Pytanie brzmi, kiedy plącze ci się zestaw
Najlepszą metodą jest zrozumieć, w procesie eliminacji, jakie czynniki powodują pojawienie się problemu. Jeżeli nie ma problemu na płytszej wodzie, to możliwe jest, że splątanie następuje w momencie opadu na dno, i być może trzeba trzymać napięta wędkę, aby opad koszyka następował po łuku. Jeżeli po zarzucie pociągniesz lekko zestaw (o długość przyponu), prostując go, i nie ma splątania, to już wiadomo więcej. DO tego powoli zwijaj zestaw przy początkowej fazie, bez zacinania, po prostu rób to delikatnie. W pewnym momencie będziesz wiedział na jakim etapie następuje splątanie. Jak masz znajomego z kamera podwodną, możesz ją podłączyć i przeanalizować co się dzieje.
Wg mnie podstawą jest pełne zrozumienie mechaniki działania zestawu, tu leży sukces. Jeżeli mamy wątpliwości to zazwyczaj wyniki są dużo słabsze. A jeżeli mamy pełne zaufanie, to wtedy brak brań możemy tłumaczyć odpowiednio, zmieniając taktykę, sposób nęcenia, przynęty. Bez nerwówki, czy coś jest splątane. A tu sprawa się tyczy sporej głębokości, i wiele zestawów może może mieć problemy, zwłaszcza przy miękkiej żyłce jak 0.11 mm Fluorocarbon polecam, bo jest on nie tylko sztywniejszy, ale też odporniejszy, nie odkształca się tak mocno, to zdecydowanie lepszy materiał na przypon feederowy niż żyłka (ale nie do Metody) .

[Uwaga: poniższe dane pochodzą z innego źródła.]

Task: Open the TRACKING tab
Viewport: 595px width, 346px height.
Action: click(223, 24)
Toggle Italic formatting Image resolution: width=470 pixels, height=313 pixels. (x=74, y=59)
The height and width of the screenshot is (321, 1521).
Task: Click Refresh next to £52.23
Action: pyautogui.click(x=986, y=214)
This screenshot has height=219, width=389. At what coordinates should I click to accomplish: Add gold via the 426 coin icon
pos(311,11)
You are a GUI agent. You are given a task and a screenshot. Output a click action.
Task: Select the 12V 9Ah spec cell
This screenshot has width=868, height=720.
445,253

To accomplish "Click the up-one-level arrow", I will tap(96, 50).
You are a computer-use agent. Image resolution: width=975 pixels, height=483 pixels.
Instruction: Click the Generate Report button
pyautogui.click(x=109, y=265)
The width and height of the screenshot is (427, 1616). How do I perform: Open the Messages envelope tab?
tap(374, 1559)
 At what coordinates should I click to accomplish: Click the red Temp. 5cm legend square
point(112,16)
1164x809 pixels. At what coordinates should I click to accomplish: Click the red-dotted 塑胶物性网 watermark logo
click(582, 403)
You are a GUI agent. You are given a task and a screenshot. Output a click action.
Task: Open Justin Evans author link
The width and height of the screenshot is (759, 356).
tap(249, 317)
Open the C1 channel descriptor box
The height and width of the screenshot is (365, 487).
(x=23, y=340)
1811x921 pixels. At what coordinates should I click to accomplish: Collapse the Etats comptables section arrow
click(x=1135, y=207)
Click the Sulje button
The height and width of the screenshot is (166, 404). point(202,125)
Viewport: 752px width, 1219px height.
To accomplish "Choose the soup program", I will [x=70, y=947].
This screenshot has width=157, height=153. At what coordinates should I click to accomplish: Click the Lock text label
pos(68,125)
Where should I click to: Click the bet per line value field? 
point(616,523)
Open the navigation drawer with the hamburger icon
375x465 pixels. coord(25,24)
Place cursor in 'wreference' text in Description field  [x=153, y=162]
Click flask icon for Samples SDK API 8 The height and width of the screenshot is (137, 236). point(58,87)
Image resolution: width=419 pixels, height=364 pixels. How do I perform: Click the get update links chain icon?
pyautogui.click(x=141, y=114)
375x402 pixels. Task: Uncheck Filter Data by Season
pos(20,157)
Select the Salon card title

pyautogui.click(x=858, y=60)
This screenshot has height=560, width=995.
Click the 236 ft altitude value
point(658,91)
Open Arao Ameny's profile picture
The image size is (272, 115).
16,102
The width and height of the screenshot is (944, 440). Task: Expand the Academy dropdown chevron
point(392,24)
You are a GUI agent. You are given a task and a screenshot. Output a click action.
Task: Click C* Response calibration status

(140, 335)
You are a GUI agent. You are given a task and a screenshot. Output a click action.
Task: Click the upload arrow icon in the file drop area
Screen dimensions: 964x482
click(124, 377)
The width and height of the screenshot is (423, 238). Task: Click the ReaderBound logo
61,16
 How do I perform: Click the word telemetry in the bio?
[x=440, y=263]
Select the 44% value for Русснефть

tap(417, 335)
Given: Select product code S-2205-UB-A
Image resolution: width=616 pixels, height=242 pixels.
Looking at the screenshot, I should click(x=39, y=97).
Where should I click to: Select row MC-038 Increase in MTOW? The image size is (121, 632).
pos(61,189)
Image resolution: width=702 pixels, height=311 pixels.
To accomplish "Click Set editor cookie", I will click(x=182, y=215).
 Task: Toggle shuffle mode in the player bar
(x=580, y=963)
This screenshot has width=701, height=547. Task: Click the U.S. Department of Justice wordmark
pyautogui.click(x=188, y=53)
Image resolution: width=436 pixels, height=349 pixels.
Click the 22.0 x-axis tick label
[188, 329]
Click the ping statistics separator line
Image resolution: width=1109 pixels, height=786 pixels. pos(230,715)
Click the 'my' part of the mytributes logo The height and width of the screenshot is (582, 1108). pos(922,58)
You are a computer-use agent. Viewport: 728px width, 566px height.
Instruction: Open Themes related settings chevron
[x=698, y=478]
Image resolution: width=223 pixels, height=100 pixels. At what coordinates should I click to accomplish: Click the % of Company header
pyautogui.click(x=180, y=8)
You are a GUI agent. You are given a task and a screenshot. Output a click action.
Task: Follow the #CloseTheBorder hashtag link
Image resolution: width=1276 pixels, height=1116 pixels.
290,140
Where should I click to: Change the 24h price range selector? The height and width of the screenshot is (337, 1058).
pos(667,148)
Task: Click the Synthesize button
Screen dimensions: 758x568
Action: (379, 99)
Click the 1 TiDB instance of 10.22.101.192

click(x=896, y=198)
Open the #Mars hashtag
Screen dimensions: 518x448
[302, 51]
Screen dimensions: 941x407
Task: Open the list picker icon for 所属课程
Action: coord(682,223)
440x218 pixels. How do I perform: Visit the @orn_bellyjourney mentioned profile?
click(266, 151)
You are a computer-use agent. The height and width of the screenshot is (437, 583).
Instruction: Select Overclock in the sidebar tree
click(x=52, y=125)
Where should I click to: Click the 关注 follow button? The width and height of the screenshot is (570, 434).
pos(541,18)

Helikopter ma tę wadę, że koszyk jest blisko przynęty, a ryba zimą, w czystej wodzie, widzi znacznie lepiej i koszyk ją odstrasza. Dlatego przy łowieniu takich leszczy wydłuża się przypon, co daje większą ilość brań. ALe paniętajmy, że przy helikopterze też można łowić z długim przyponem, tak bodajże łowi Alan Scotthorne, główny wyczynowiec Drennana
Spodziewam się jednak, że problem może wciąż mieć miejsce.
Jakby co, to napisz o swoich wynikach, jaki zestaw ewentualnie się sprawdził, bo to ciekawy bardzo temat!